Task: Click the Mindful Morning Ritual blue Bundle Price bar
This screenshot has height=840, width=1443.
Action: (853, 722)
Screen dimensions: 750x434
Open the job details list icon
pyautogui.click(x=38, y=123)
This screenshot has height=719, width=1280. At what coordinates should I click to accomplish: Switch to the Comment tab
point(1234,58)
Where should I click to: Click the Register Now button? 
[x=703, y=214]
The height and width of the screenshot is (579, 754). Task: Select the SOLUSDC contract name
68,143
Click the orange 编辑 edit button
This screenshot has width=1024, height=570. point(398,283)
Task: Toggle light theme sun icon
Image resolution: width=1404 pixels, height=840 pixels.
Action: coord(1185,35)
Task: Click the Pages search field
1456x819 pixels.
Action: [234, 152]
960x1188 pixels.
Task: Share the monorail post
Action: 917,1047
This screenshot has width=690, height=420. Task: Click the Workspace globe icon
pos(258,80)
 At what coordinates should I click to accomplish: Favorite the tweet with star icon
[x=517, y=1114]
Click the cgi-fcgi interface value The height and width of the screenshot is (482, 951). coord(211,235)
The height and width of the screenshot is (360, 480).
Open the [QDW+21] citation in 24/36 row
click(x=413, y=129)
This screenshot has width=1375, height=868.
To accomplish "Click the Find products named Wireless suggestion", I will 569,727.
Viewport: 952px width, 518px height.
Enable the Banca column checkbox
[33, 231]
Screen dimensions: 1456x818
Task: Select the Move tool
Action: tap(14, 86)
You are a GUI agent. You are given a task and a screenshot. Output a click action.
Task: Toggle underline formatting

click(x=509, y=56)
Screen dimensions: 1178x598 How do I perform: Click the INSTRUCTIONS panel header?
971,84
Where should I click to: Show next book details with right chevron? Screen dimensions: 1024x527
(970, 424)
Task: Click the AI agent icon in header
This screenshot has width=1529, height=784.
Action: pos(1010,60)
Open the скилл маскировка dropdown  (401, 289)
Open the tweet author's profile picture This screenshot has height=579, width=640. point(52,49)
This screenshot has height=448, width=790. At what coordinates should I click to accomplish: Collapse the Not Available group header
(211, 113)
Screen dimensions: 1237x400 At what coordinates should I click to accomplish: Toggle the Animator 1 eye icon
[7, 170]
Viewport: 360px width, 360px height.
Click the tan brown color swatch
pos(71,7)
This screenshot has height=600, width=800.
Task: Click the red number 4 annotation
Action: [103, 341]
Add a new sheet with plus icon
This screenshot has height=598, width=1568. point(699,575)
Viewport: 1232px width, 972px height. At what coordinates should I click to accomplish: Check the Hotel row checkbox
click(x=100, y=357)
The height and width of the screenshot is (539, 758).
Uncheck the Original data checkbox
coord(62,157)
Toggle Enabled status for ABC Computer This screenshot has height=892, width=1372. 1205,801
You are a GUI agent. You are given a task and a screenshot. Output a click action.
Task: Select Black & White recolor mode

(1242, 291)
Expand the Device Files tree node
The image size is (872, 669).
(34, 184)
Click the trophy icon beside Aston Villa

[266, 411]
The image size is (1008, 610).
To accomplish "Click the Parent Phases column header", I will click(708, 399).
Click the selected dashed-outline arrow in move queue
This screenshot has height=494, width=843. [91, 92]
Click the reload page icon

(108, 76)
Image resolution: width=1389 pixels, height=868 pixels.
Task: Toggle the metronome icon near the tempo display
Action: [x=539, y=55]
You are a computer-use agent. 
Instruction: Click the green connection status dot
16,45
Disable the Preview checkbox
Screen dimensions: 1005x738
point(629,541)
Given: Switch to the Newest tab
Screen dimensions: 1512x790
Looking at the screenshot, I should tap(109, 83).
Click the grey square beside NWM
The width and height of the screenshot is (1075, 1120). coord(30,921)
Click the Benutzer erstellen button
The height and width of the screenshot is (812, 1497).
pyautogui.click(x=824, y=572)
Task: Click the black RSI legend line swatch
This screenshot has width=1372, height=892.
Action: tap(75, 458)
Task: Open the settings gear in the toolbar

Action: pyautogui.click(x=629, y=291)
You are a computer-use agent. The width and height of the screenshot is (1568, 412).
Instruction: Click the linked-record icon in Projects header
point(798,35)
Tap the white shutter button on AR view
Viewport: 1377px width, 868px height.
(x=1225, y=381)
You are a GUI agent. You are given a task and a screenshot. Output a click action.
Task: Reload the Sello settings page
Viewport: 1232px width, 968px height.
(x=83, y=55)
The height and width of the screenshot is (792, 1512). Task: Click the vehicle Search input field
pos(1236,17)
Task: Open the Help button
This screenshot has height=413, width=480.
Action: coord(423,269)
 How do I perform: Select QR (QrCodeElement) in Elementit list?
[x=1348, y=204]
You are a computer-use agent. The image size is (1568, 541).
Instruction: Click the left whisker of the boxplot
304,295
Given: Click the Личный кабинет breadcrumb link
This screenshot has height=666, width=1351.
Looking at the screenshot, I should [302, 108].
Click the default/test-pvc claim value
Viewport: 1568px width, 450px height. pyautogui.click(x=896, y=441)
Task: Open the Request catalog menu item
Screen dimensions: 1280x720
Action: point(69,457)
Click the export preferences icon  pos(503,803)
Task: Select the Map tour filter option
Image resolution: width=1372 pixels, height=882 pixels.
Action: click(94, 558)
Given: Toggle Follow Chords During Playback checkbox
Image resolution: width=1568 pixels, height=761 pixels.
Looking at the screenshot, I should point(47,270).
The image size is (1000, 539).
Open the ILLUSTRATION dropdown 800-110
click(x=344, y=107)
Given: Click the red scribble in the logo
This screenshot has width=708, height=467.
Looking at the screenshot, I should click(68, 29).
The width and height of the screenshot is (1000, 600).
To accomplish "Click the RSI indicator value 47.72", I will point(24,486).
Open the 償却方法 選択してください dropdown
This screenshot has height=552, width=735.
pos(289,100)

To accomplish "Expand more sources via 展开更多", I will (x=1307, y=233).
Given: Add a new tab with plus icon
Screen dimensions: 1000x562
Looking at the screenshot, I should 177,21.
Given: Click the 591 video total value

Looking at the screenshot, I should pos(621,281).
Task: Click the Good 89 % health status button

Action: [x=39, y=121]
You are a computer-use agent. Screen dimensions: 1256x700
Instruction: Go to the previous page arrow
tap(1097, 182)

Task objective:
Convert every line of the entries above into a numbered list, leaving out the blank lines.

Full output:
1. Task: Click the Mindful Morning Ritual blue Bundle Price bar
2. This screenshot has height=840, width=1443.
3. Action: (853, 722)
4. Screen dimensions: 750x434
5. Open the job details list icon
6. pyautogui.click(x=38, y=123)
7. This screenshot has height=719, width=1280. At what coordinates should I click to accomplish: Switch to the Comment tab
8. point(1234,58)
9. Where should I click to: Click the Register Now button? 
10. [x=703, y=214]
11. The height and width of the screenshot is (579, 754). Task: Select the SOLUSDC contract name
12. 68,143
13. Click the orange 编辑 edit button
14. This screenshot has width=1024, height=570. point(398,283)
15. Task: Toggle light theme sun icon
16. Image resolution: width=1404 pixels, height=840 pixels.
17. Action: coord(1185,35)
18. Task: Click the Pages search field
19. 1456x819 pixels.
20. Action: [234, 152]
21. 960x1188 pixels.
22. Task: Share the monorail post
23. Action: 917,1047
24. This screenshot has width=690, height=420. Task: Click the Workspace globe icon
25. pos(258,80)
26.  At what coordinates should I click to accomplish: Favorite the tweet with star icon
27. [x=517, y=1114]
28. Click the cgi-fcgi interface value The height and width of the screenshot is (482, 951). coord(211,235)
29. The height and width of the screenshot is (360, 480).
30. Open the [QDW+21] citation in 24/36 row
31. click(x=413, y=129)
32. This screenshot has width=1375, height=868.
33. To accomplish "Click the Find products named Wireless suggestion", I will 569,727.
34. Viewport: 952px width, 518px height.
35. Enable the Banca column checkbox
36. [33, 231]
37. Screen dimensions: 1456x818
38. Task: Select the Move tool
39. Action: tap(14, 86)
40. You are a GUI agent. You are given a task and a screenshot. Output a click action.
41. Task: Toggle underline formatting
42. click(x=509, y=56)
43. Screen dimensions: 1178x598 How do I perform: Click the INSTRUCTIONS panel header?
44. 971,84
45. Where should I click to: Show next book details with right chevron? Screen dimensions: 1024x527
46. (970, 424)
47. Task: Click the AI agent icon in header
48. This screenshot has width=1529, height=784.
49. Action: pos(1010,60)
50. Open the скилл маскировка dropdown  (401, 289)
51. Open the tweet author's profile picture This screenshot has height=579, width=640. point(52,49)
52. This screenshot has height=448, width=790. At what coordinates should I click to accomplish: Collapse the Not Available group header
53. (211, 113)
54. Screen dimensions: 1237x400 At what coordinates should I click to accomplish: Toggle the Animator 1 eye icon
55. [7, 170]
56. Viewport: 360px width, 360px height.
57. Click the tan brown color swatch
58. pos(71,7)
59. This screenshot has height=600, width=800.
60. Task: Click the red number 4 annotation
61. Action: [103, 341]
62. Add a new sheet with plus icon
63. This screenshot has height=598, width=1568. point(699,575)
64. Viewport: 1232px width, 972px height. At what coordinates should I click to accomplish: Check the Hotel row checkbox
65. click(x=100, y=357)
66. The height and width of the screenshot is (539, 758).
67. Uncheck the Original data checkbox
68. coord(62,157)
69. Toggle Enabled status for ABC Computer This screenshot has height=892, width=1372. 1205,801
70. You are a GUI agent. You are given a task and a screenshot. Output a click action.
71. Task: Select Black & White recolor mode
72. (1242, 291)
73. Expand the Device Files tree node
74. The image size is (872, 669).
75. (34, 184)
76. Click the trophy icon beside Aston Villa
77. [266, 411]
78. The image size is (1008, 610).
79. To accomplish "Click the Parent Phases column header", I will click(708, 399).
80. Click the selected dashed-outline arrow in move queue
81. This screenshot has height=494, width=843. [91, 92]
82. Click the reload page icon
83. (108, 76)
84. Image resolution: width=1389 pixels, height=868 pixels.
85. Task: Toggle the metronome icon near the tempo display
86. Action: [x=539, y=55]
87. You are a computer-use agent. 
88. Instruction: Click the green connection status dot
89. 16,45
90. Disable the Preview checkbox
91. Screen dimensions: 1005x738
92. point(629,541)
93. Given: Switch to the Newest tab
94. Screen dimensions: 1512x790
95. Looking at the screenshot, I should tap(109, 83).
96. Click the grey square beside NWM
97. The width and height of the screenshot is (1075, 1120). coord(30,921)
98. Click the Benutzer erstellen button
99. The height and width of the screenshot is (812, 1497).
100. pyautogui.click(x=824, y=572)
101. Task: Click the black RSI legend line swatch
102. This screenshot has width=1372, height=892.
103. Action: tap(75, 458)
104. Task: Open the settings gear in the toolbar
105. Action: pyautogui.click(x=629, y=291)
106. You are a computer-use agent. The width and height of the screenshot is (1568, 412).
107. Instruction: Click the linked-record icon in Projects header
108. point(798,35)
109. Tap the white shutter button on AR view
110. Viewport: 1377px width, 868px height.
111. (x=1225, y=381)
112. You are a GUI agent. You are given a task and a screenshot. Output a click action.
113. Task: Reload the Sello settings page
114. Viewport: 1232px width, 968px height.
115. (x=83, y=55)
116. The height and width of the screenshot is (792, 1512). Task: Click the vehicle Search input field
117. pos(1236,17)
118. Task: Open the Help button
119. This screenshot has height=413, width=480.
120. Action: coord(423,269)
121.  How do I perform: Select QR (QrCodeElement) in Elementit list?
122. [x=1348, y=204]
123. You are a computer-use agent. The image size is (1568, 541).
124. Instruction: Click the left whisker of the boxplot
125. 304,295
126. Given: Click the Личный кабинет breadcrumb link
127. This screenshot has height=666, width=1351.
128. Looking at the screenshot, I should [302, 108].
129. Click the default/test-pvc claim value
130. Viewport: 1568px width, 450px height. pyautogui.click(x=896, y=441)
131. Task: Open the Request catalog menu item
132. Screen dimensions: 1280x720
133. Action: point(69,457)
134. Click the export preferences icon  pos(503,803)
135. Task: Select the Map tour filter option
136. Image resolution: width=1372 pixels, height=882 pixels.
137. Action: click(94, 558)
138. Given: Toggle Follow Chords During Playback checkbox
139. Image resolution: width=1568 pixels, height=761 pixels.
140. Looking at the screenshot, I should point(47,270).
141. The image size is (1000, 539).
142. Open the ILLUSTRATION dropdown 800-110
143. click(x=344, y=107)
144. Given: Click the red scribble in the logo
145. This screenshot has width=708, height=467.
146. Looking at the screenshot, I should click(68, 29).
147. The width and height of the screenshot is (1000, 600).
148. To accomplish "Click the RSI indicator value 47.72", I will point(24,486).
149. Open the 償却方法 選択してください dropdown
150. This screenshot has height=552, width=735.
151. pos(289,100)
152. To accomplish "Expand more sources via 展开更多", I will (x=1307, y=233).
153. Given: Add a new tab with plus icon
154. Screen dimensions: 1000x562
155. Looking at the screenshot, I should 177,21.
156. Given: Click the 591 video total value
157. Looking at the screenshot, I should pos(621,281).
158. Task: Click the Good 89 % health status button
159. Action: [x=39, y=121]
160. You are a computer-use agent. Screen dimensions: 1256x700
161. Instruction: Go to the previous page arrow
162. tap(1097, 182)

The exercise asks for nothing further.